Title: Genomotype Analyses for the Investigation of Campylobacter spp. Isolates with Distinct flaA Alleles of Recovered from Iceland

Authors
item Akins, E - UGA
item Hiett, Kelli
item Stintzi, A - UNIV OF OTTAWA
item Seal, Bruce
item Lowman, R - CANADIAN FOOD INSP AG
item Stern, Norman
item Harrison, M - UGA

Submitted to: Meeting Abstract
Publication Type: Abstract Only
Publication Acceptance Date: December 20, 2006
Publication Date: February 22, 2007
Citation: Akins, E.D., Hiett, K.L., Stintzi, A., Seal, B.S., Lowman, R., Stern, N.J., Harrison, M.A. 2007. Genomotype Analyses for the Investigation of Campylobacter spp. Isolates with Distinct flaA Alleles of Recovered from Iceland. Meeting Abstract.

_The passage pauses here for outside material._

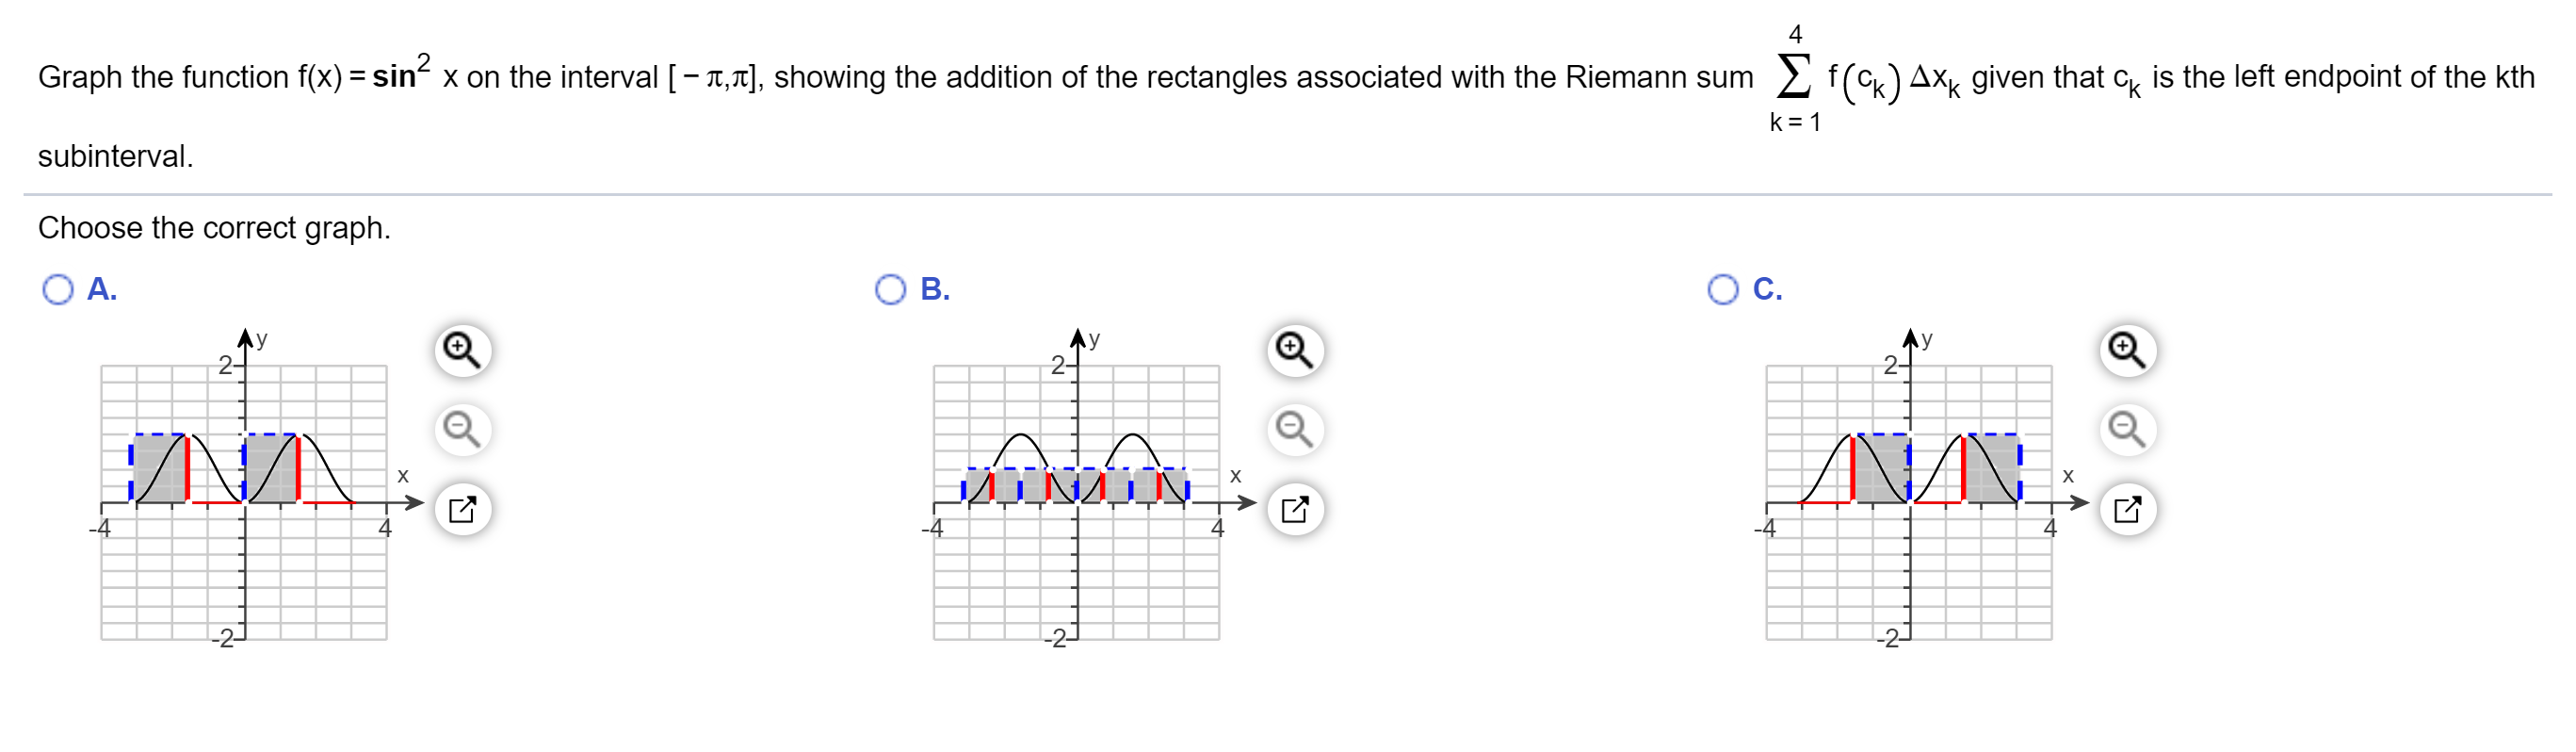
Task: Select answer choice B radio button
Action: 889,291
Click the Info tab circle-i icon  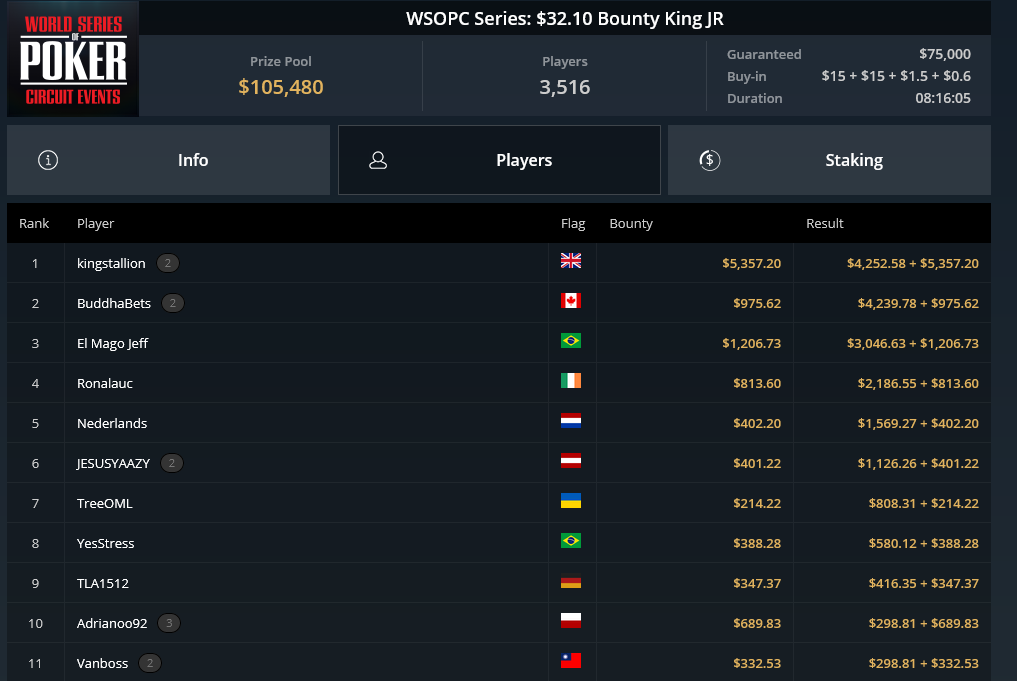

Technical Abstract: The Gram-negative bacteria, Campylobacter jejuni, is the leading bacterial etiology of acute gastroenteritis in humans. Evidence implicates poultry as a potential source of the organism for human illness. Campylobacter spp. isolates vary in their virulence properties and recent comparative phylogenomic investigations revealed that particular biomarkers (such as serine protease and flagellin glycosylation loci) present in Campylobacter spp. isolates recovered from human illness were not present in isolates recovered from livestock (and other agricultural sources such as poultry). In an effort to identify biomarkers associated different hosts, as well as determine if flaA SVR DNA sequence analysis is indicative of virulence, sixty-one C. jejuni isolates with defined spatial and temporal backgrounds, originally recovered in Iceland were identified and selected for cell culture invasion analyses, flaA DNA sequence analysis, and genomotype analysis. Genes previously determined in our lab to be differentially present were serine protease, DMSO reductase chain A, and tripeptide transporters. The identification of biomarkers predictive of human infection, as well as severity of infection, would allow for the development of intervention strategies such that the more virulent Campylobacter spp. isolates are preferentially targeted, thus reducing human illness as a result of poultry consumption.